Celui qui a payé volontairement ce qu’il ne devait pas…
Selon le CO commenté, on cite volontiers, à titre d’exemple, le cas du père, inscrit aux registres de l’état civil, qui paie l’entretien d’un enfant avant d’apprendre qu’il n’est pas le sien (ATF 129 III 646). Dernièrement, dans un arrêt du 29 mai 2024, le Tribunal fédéral (TF) a eu l’occasion d’invoquer les articles 62 et 63 CO, parmi d’autres, en examinant les faits suivants :
Dans le cadre d’une procédure en divorce amiable (jugement du 24 septembre 2013), B. s’est engagé à verser à A., qui devenait son ex-épouse, la somme de 10’000 francs par mois à titre de contribution à son entretien, dès le 31 janvier 2013 jusqu’au 31 août 2025. Le 7 février 2020, B. apprit de façon formelle, au terme d’une enquête privée qu’il avait mis en œuvre, que A. s’était remariée le 22 septembre 2018. Auparavant et jusqu’au 7 février 2020, B. avait régulièrement versé à A. la pension mensuelle de 10’000 francs.

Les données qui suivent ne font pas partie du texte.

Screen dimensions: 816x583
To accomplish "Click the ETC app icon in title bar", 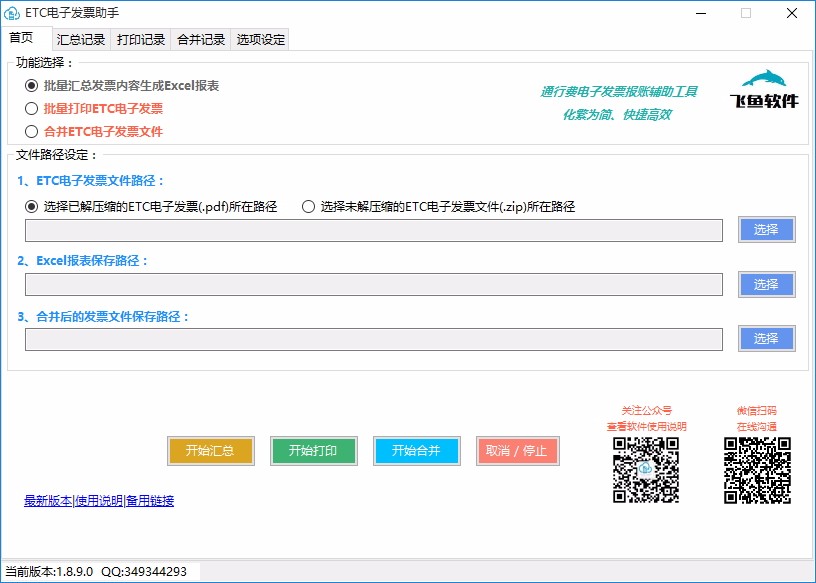I will tap(11, 13).
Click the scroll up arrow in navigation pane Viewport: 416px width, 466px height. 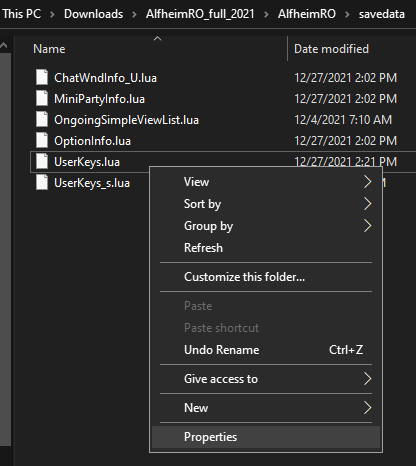[4, 46]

Après des poursuites infructueuses, B. a introduit contre A. une action judiciaire en paiement d’une somme de 160’000 francs avec intérêts à 5%, soit le trop versé après le remariage de son ex-femme. Cette dernière allégua que son ex-époux avait eu connaissance de son remariage peu avant que celui-ci n’ait lieu et que B. n’avait pas continué à payer la pension par erreur mais volontairement. Par jugement rendu le 19 décembre 2022, le Tribunal de 1re instance a rejeté la demande de B.

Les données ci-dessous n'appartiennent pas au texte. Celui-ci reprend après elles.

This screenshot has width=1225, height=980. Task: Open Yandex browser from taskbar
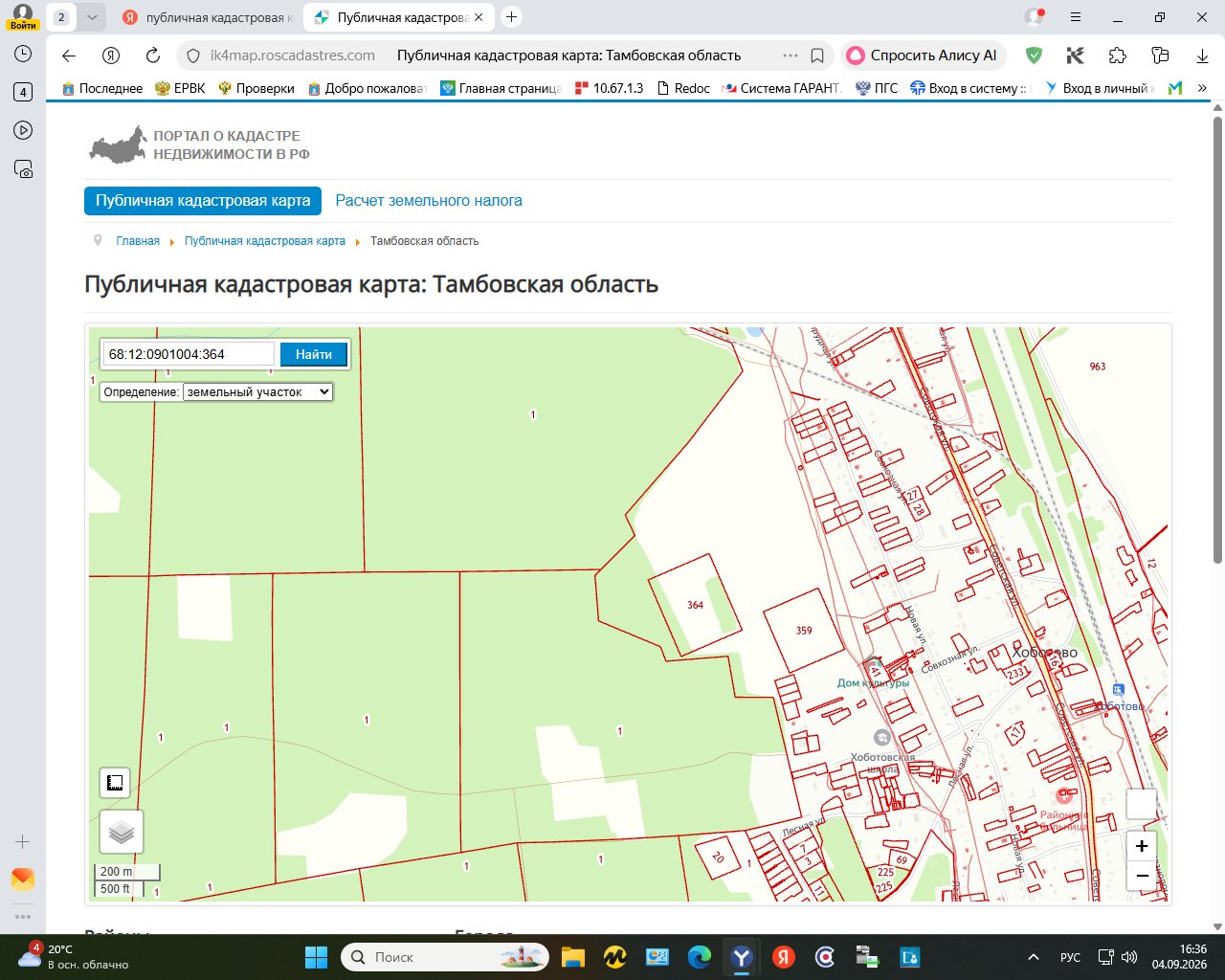742,957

Sur appel de l’ex-mari, la Cour de justice cantonale, dans un arrêt du 17 octobre 2023, a annulé le jugement du 19 décembre 2022 et condamné A. à payer au demandeur la somme de 160’000 francs avec intérêts à 5% l’an dès le 15 mai 2019. Dans le cadre de cette procédure, A. a produit des e-mails qu’elle aurait adressés à son ex-mari et qui, selon elle, démontraient que ce dernier était au courant de son remariage alors qu’il continuait à payer la pension. Elle fit valoir des e-mails échangés avec la mère de B. ; fut entendu également le fils des parties. Mais aucun élément ne convainquit le Tribunal cantonal que B. avait eu connaissance du remariage avant le dépôt du rapport de recherche privé qu’il avait reçu le 7 février 2020.
Par acte du 20 novembre 2023, A. a exercé un recours en matière civile auprès du TF contre l’arrêt du 17 octobre 2023. Principalement, elle a conclu à son annulation et à sa réforme en ce sens que le demandeur soit débouté de toutes ses conclusions.

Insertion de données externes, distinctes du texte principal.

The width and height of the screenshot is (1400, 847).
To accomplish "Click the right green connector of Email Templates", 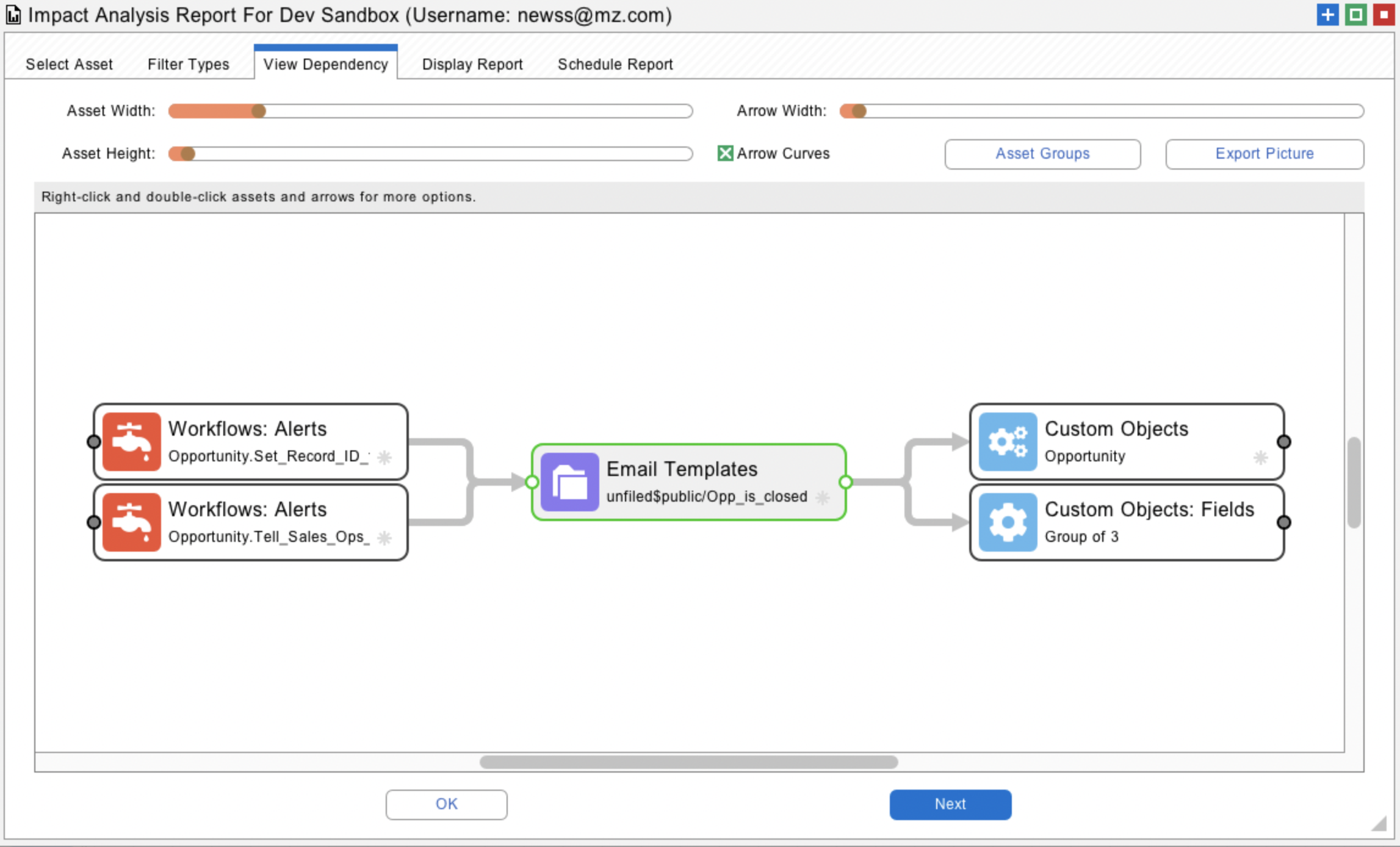I will coord(845,482).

Dans un arrêt du 29 mai 2024, le TF a retenu ce qui suit :
À teneur de l’art. 130 al.2 CC, sauf convention contraire, l’obligation d’entretien après le divorce s’éteint lors du remariage du créancier. La doctrine ne résout pas la question de savoir si le bénéficiaire de la rente n’aurait pas l’obligation de communiquer son remariage au débiteur.
Selon l’art. 62 al.1 CO, celui qui, sans cause légitime, s’est enrichi aux dépens d’autrui, est tenu à restitution et l’art. 63 al.1 CO dit : « Celui qui a payé volontairement ce qu’il ne devait pas ne peut le répéter s’il ne prouve qu’il a payé en croyant, par erreur, qu’il devait ce qu’il a payé. » Celui qui se prévaut de cette disposition doit prouver l’inexistence de la dette et le fait qu’il a payé par erreur. « Élucider ce qu’une personne savait ou voulait au moment d’exécuter une prestation relève de la constatation des faits ». Dans le jugement attaqué, on relève que la Cour de justice, après l’évaluation des preuves, a constaté que B. était parvenu à démontrer qu’il n’avait appris le remariage de l’ex-épouse qu’en février 2020 et que la défenderesse avait échoué dans la contre-preuve. Or, en l’espèce, l’arrêt cantonal a fait une juste application des dispositions légales et le TF a rejeté le recours de A. et mis à la charge de cette dernière les frais arrêtés à 6000 francs. Ainsi, le jugement de la Cour de justice est devenu exécutoire de sorte que A. devra bien payer à son ex-mari la somme de 160’000 francs plus les intérêts et les frais de justice relatifs aux diverses instances concernées. (ATF 5A_879/2023).